TEXT
┏━━

In short, in Physics Informed Neural Networks (PINN), you are “informing” the neural network that some physics is there behind the data in the form of modified loss function. It is a simple and fascinating concept.
Lecture video
I have made a 60 minute lecture video on PINNs (meant even for absolute beginners) and hosted it on Vizuara’s YouTube channel. Do check this out. I hope you enjoy watching this lecture as much as I enjoyed making it.
Python implementation
Import required libraries
import torch
import torch.nn as nn
import numpy as np
import matplotlib.pyplot as plt
Generate Synthetic Data
# --------------------------
# 1. Generate Synthetic Data
# --------------------------
# Physics parameters
g = 9.8 # acceleration due to gravity
h0 = 1.0 # initial height
v0 = 10.0 # initial velocity
# True (analytical) solution h(t) = h0 + v0*t - 0.5*g*t^2
def true_solution(t):
return h0 + v0*t - 0.5*g*(t**2)
# Generate some time points
t_min, t_max = 0.0, 2.0
N_data = 10
t_data = np.linspace(t_min, t_max, N_data)
# Generate synthetic "experimental" heights with noise
np.random.seed(0)
noise_level = 0.7
h_data_exact = true_solution(t_data)
h_data_noisy = h_data_exact + noise_level*np.random.randn(N_data)

┗━━

WHAT YOU SHOULD DO
Please list every library or module that the import lines in the PINN text bring in, along with any alias each one is given.

INFORMATION SHOWN
┏━━

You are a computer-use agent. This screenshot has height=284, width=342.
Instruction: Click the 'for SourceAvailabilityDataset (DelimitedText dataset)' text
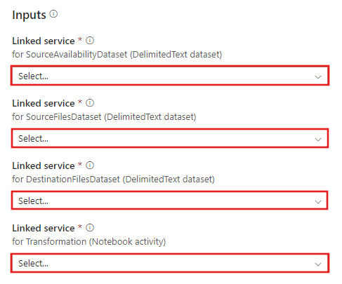[117, 55]
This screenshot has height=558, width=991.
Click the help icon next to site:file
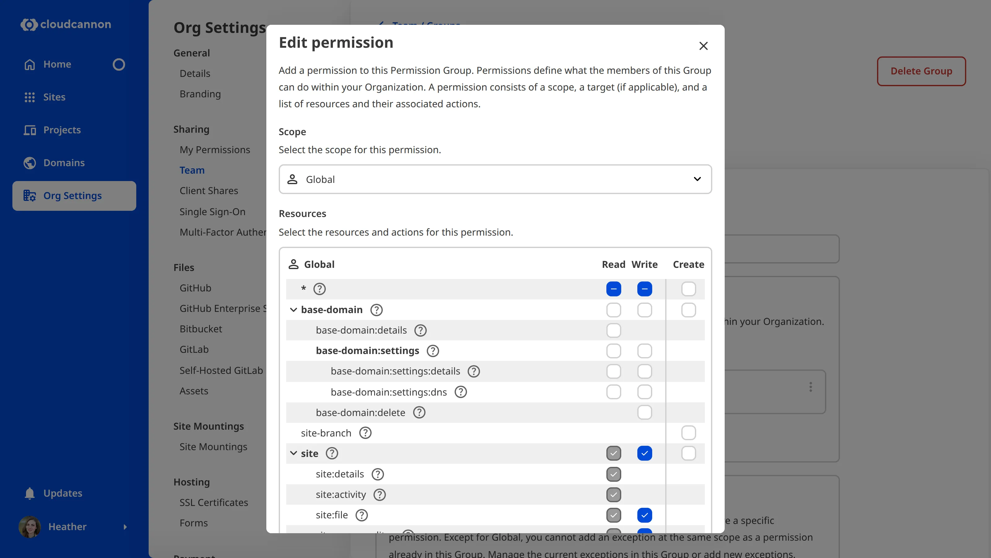[361, 515]
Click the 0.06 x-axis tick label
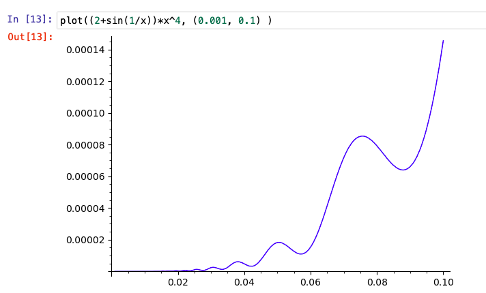 click(311, 282)
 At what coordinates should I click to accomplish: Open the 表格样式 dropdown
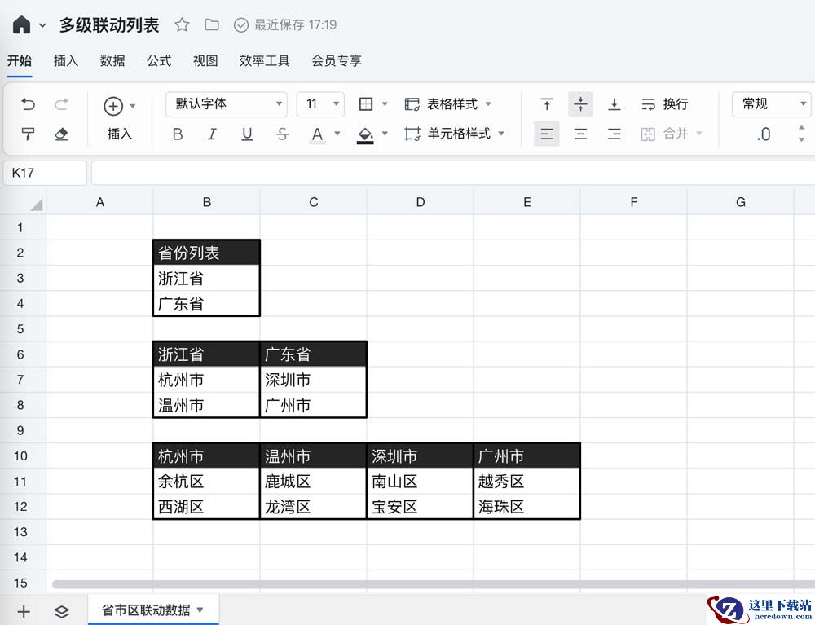point(449,104)
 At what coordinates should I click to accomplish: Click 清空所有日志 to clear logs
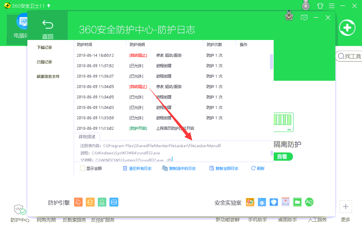pos(137,168)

┗━━

REPLY
- torch (no alias)
- torch.nn, as nn
- numpy, as np
- matplotlib.pyplot, as plt